Que je regrette au sein des villes,
La douce paix de nos hameaux,
Nos cieux d’azur, nos lacs tranquilles,
Nos jours de fêtes et nos travaux.

Chanson nouvelle.
Return thy dwelling all lovely ; return.
Campbell.
le retour.


Notre héros avait enfin accompli heureusement le but de son voyage ; et comme le séjour de la ville n’avait rien de bien attrayant pour lui, il se proposait de partir le lendemain, avant le lever du soleil, pour regagner son humble toit aussitôt que possible. Une chose surtout lui faisait désirer, avec grande hâte, d’être de retour chez lui : il voulait préparer sa main-de-gloire avant que le bras de Mareuil ne fût en décomposition, et il sentait bien qu’il ne pouvait trop se hâter ; car il avait une distance de soixante-et-cinq milles à parcourir, à pied, dans des chemins très-désavantageux. Il traversa donc le même soir à la Pointe-Lévi, afin d’être prêt à se mettre en route le lendemain avant l’aurore. Il se coucha après avoir mis sous son oreiller les deux objets de sa sollicitude, mais il essaya en vain de fermer la paupière ; car si l’inquiétude l’avait empêché de dormir jadis, la joie qu’il éprouvait dans le moment lui faisait le même effet. Il entendit avec impatience la pendule sonner toutes les heures de la nuit, et à trois heures du matin il sauta hors de son lit, s’habilla à la hâte, souhaita le bonjour à ses hôtes et se mit en route.

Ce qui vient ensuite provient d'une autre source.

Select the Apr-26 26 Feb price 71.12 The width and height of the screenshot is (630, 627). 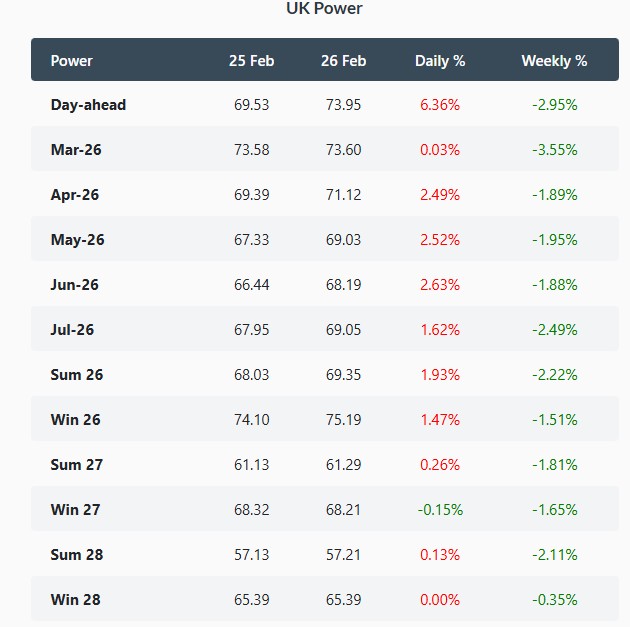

Le chemin que prit notre héros pour se rendre à Saint-Jean-Port-Joli n’était pas macadamisé, et le sol, qui était extrêmement noir, devenait boueux dans la saison des pluies. Amand avançait donc avec peine, suivant, autant que possible, les clôtures et glissant presque à chaque pas. Néanmoins, après une marche pénible de quatre heures, il arriva dans la paroisse de Beaumont, au bas d’une colline connue sous le nom de Côte-à-Nollet. Au pied de cette côte, à un demi-arpent de la voie publique, dans un endroit enfoncé, est une petite chaumière presqu’en ruines : c’est la demeure de la vieille Nollet, qui a donné son nom au côteau dont nous parlons. La femme Nollet se mêlait aussi de nécromancie et passait généralement, dans l’esprit des habitants, pour la plus grande sorcière du Canada. Si mon lecteur croyait que cette fée ressemblait à la fée aux miettes de Charles Nodier, il se tromperait fort, car l’amante de Michel, hormis les dents, n’avait rien de repoussant ; tout dans celle-ci, au contraire, était ignoble : recourbée sur elle-même et traînant avec peine ses soixante-et-quinze années, lorsqu’elle vous regardait, au travers de son immense coiffe blanche, avec son œil terne et vert, sa bouche béante et édentée, elle ressemblait assez à ces magots que l’imagination vive de nos jeunes filles a placés sur leurs roues de fortune pour dicter avec leur balai, accompagnement indispensable d’une sorcière, leurs succès futurs. D’aussi loin que Charles aperçut la maison :

— J’entrerai là, se dit-il, et je me convaincrai par moi-même, si elle est aussi versée dans les sciences occultes qu’on le dit, et peut-être qu’elle pourra me prédire si je réussirai dans mes entreprises.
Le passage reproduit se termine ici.